Work to do:
a – In the passage below on police enforcement of lockdowns, what position did Peter Fahy formerly hold?
b – Carry on the passage below about police enforcement of the lockdowns, picking up right after its final sentence.
[begin Passage given]
Officers were criticised in 2020 and 2021 for their hardline interpretation of the regulations, which involved them monitoring people with drones, fining people going for walks with cups of coffee and handing out leaflets asking why people were outside.

Peter Fahy, the former chief constable of Greater Manchester police, said on Friday however that recent revelations in the Telegraph have underlined how difficult it was for officers to enforce the lockdowns.

The Telegraph reported on Thursday that a cache of WhatsApp messages show Matt Hancock, the health secretary at the time, telling Simon Case, the Downing Street permanent secretary, that ministers would have to “get heavy with the police” to enforce lockdowns.

Fahy told BBC Radio 4’s Today programme: “Lots of people in the police service won’t be surprised at the tone of these remarks. They were faced with an unprecedented situation. This legislation was rushed out: it was confused, with poor definitions in it, there was this constant confusion between what was legislation and what was guidance. Often it seemed ministers themselves didn’t understand the impact of the legislation.”

He said it caused “huge resentment within policing” when “individual instances of officers trying to do their best were highlighted and misunderstood”.
[end Passage given]
[begin Supplied material]
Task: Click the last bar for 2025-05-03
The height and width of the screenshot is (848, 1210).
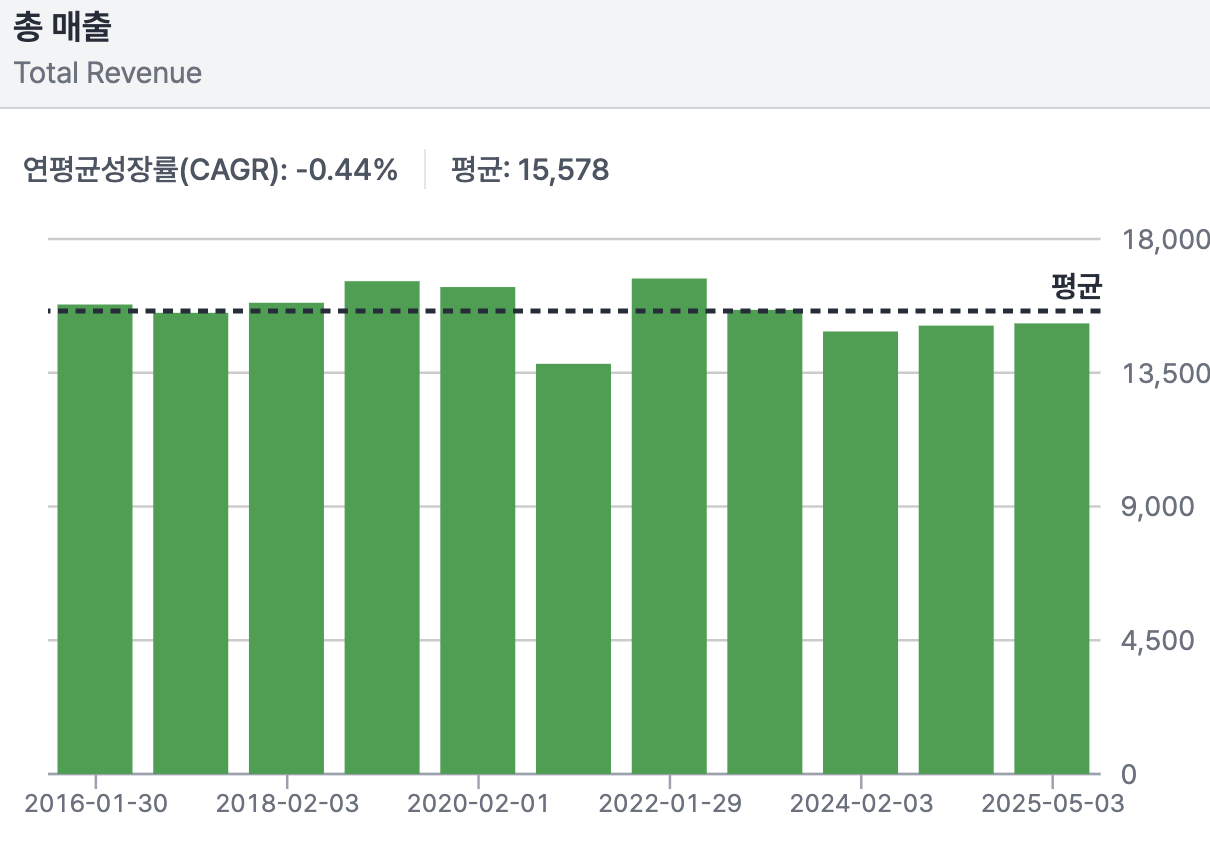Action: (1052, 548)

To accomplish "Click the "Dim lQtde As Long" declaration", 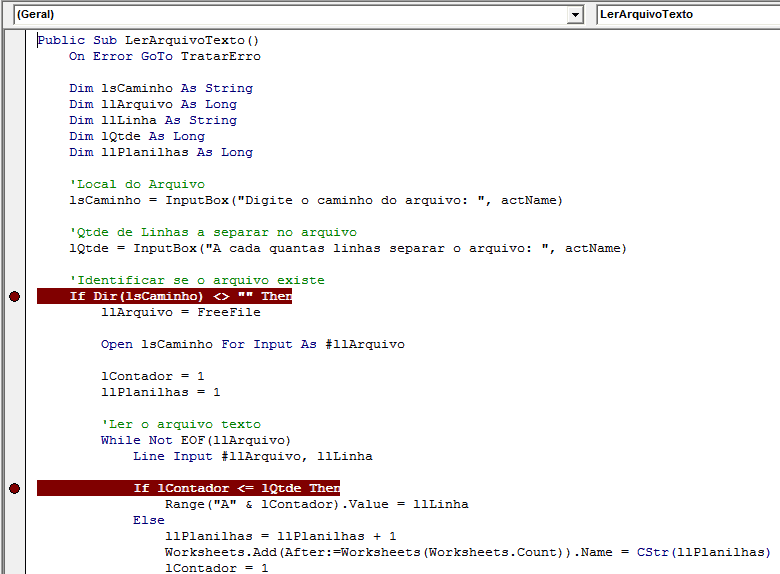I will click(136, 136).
[end Supplied material]
Results by task:
a – He was the former chief constable of Greater Manchester police.

b –
The messages revealed by the Telegraph on Thursday show that in August 2020, senior ministers in the UK government – including the then home secretary, Priti Patel – held a meeting with police chiefs to discuss lockdown enforcement. In the week before that meeting, Hancock messaged Case to say: “I think we are going to have to get heavy with the police.”

Timestamps on the messages also show that the government issued a tier 4 alert, ordering people in south-east England to stay at home over Christmas, while a lockdown party was taking place in Downing Street.

At another point, Hancock jokes with others in government about people having to be quarantined in hotels as they entered the country. Case asks: “Any idea how many people we locked up in hotels yesterday?” to which Hancock replies: “None. But 149 chose to enter the country and are now in Quarantine Hotels due to their own free will!” Case says simply: “Hilarious.”